WHAT IS OCCAM’S RAZOR? Occam’s Razor is a principle attributed to William Occam, a 14th century philosopher. He stressed that explanations must not be multiplied beyond what is necessary. Thus, Occam’s Razor is a term used to “shave off” or dismiss superfluous explanations for a given event. This concept is largely ignored within the investment management landscape. This newsletter will “shave off ” popular investment misinformation and present what is important for achieving long-term investment success.
People are a lot like snowflakes. If you don’t look all that closely, we’re all roughly similar. But the closer you start looking, the more different we are. We all have our own unique situations and experiences, and these drive who we are.
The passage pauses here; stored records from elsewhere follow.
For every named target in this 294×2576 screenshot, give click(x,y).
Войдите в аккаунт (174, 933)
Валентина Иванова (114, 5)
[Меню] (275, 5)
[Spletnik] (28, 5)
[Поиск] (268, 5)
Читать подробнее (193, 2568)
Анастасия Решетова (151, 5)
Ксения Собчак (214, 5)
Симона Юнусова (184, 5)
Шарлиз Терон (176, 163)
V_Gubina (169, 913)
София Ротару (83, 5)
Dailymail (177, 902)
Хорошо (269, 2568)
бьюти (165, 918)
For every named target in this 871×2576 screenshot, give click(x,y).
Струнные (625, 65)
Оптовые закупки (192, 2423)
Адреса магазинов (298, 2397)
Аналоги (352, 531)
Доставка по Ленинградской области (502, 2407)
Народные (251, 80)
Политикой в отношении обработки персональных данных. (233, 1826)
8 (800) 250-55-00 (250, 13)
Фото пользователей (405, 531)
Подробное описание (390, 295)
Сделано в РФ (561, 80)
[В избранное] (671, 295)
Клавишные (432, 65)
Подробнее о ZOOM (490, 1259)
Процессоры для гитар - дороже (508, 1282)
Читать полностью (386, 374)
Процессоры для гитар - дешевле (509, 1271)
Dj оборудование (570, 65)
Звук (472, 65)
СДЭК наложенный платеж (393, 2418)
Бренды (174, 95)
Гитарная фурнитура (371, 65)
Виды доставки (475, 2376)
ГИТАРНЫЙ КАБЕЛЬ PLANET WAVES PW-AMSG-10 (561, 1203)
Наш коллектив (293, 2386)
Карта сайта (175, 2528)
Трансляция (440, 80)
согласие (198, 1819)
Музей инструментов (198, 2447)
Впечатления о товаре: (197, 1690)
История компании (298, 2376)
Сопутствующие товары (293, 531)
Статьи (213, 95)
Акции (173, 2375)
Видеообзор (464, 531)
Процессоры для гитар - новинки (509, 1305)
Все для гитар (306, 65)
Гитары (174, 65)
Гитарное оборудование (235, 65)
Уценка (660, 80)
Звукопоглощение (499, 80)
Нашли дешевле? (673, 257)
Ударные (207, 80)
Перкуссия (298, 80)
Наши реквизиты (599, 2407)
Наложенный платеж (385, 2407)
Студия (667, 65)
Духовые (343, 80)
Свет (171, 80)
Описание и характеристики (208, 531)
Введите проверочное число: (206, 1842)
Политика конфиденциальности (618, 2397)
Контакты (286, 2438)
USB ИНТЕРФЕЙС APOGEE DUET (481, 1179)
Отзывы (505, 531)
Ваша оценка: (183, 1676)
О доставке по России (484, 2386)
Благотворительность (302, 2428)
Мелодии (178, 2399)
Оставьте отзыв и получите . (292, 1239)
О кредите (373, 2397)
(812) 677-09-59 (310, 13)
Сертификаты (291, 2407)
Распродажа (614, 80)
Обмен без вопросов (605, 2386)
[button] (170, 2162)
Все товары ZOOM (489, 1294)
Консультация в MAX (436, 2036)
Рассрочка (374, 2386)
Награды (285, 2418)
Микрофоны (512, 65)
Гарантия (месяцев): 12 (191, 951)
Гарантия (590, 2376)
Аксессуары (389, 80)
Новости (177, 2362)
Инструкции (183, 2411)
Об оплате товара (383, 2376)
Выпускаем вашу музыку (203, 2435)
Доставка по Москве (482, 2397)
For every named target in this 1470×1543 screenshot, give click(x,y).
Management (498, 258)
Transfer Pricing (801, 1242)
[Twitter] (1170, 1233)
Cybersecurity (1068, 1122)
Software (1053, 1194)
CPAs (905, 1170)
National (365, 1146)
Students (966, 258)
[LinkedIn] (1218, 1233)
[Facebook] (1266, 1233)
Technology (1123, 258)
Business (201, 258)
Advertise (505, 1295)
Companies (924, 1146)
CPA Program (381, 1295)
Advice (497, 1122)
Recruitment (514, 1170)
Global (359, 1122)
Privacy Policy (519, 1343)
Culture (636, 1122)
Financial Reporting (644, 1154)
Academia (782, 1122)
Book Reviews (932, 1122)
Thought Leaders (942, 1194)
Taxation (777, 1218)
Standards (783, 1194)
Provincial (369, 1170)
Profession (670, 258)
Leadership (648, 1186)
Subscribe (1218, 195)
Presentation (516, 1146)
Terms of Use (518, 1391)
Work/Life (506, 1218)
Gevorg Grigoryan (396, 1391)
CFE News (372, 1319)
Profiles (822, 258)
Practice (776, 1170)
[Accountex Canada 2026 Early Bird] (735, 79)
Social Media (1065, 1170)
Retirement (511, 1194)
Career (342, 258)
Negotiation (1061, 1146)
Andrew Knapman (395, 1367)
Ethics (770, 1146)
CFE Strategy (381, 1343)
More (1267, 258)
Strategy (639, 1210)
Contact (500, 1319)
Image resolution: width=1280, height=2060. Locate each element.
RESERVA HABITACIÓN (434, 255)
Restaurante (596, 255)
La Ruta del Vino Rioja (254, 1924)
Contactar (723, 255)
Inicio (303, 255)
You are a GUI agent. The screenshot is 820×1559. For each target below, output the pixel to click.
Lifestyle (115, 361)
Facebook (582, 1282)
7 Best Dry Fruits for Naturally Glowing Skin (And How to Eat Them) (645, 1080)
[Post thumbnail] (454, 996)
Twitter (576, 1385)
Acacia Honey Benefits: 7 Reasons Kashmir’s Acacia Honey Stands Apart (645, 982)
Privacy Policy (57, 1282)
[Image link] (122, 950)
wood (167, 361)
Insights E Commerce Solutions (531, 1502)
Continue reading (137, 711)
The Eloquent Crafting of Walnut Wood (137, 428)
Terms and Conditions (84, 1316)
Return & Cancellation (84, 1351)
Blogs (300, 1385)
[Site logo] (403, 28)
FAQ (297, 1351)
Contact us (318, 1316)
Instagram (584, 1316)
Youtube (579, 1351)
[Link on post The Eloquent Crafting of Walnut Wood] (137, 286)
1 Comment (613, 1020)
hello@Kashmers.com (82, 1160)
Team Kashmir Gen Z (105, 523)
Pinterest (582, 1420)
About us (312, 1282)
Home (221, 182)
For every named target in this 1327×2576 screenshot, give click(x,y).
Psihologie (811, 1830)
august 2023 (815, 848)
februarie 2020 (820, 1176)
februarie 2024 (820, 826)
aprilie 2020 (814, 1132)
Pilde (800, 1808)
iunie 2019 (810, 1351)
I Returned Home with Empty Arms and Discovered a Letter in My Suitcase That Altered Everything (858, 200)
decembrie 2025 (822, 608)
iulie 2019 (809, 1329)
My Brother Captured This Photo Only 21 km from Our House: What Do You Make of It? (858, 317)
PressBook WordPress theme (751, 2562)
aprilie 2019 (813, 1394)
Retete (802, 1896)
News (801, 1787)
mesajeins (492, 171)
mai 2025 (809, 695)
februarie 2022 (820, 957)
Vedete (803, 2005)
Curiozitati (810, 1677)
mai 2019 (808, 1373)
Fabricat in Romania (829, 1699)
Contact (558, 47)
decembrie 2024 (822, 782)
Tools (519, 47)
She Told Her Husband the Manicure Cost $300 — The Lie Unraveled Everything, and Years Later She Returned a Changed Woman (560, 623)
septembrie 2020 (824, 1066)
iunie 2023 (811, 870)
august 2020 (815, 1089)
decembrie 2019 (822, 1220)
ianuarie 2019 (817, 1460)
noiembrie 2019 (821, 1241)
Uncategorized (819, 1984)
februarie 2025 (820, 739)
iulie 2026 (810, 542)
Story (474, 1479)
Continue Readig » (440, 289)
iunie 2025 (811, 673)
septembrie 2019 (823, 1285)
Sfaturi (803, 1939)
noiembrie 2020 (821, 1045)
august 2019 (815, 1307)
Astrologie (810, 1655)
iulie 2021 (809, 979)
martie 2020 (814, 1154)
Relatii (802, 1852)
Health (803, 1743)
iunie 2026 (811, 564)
This also describes who we are as investors. We can make big, broad, statements about the market – and by extension investors as a group – but every investor is slightly different. In the past, we have talked about how getting the “average” return is actually rare. It’s the same thing with investors. We can very precisely describe the average investor (it’s the market!), but that person doesn’t really exist, and can’t exist. Everyone is different from the average investor in a multitude of ways. Some of these differences are profound, and some are trivial. But they’re always there, and they drive how your investment portfolio should be built.
But just like with snowflakes, there are similarities amidst the differences. Unique doesn’t mean unique. We can still talk meaningfully about large groups of investors, and we can use those commonalities to figure out how our portfolios should differ from the “average investor’s” portfolio.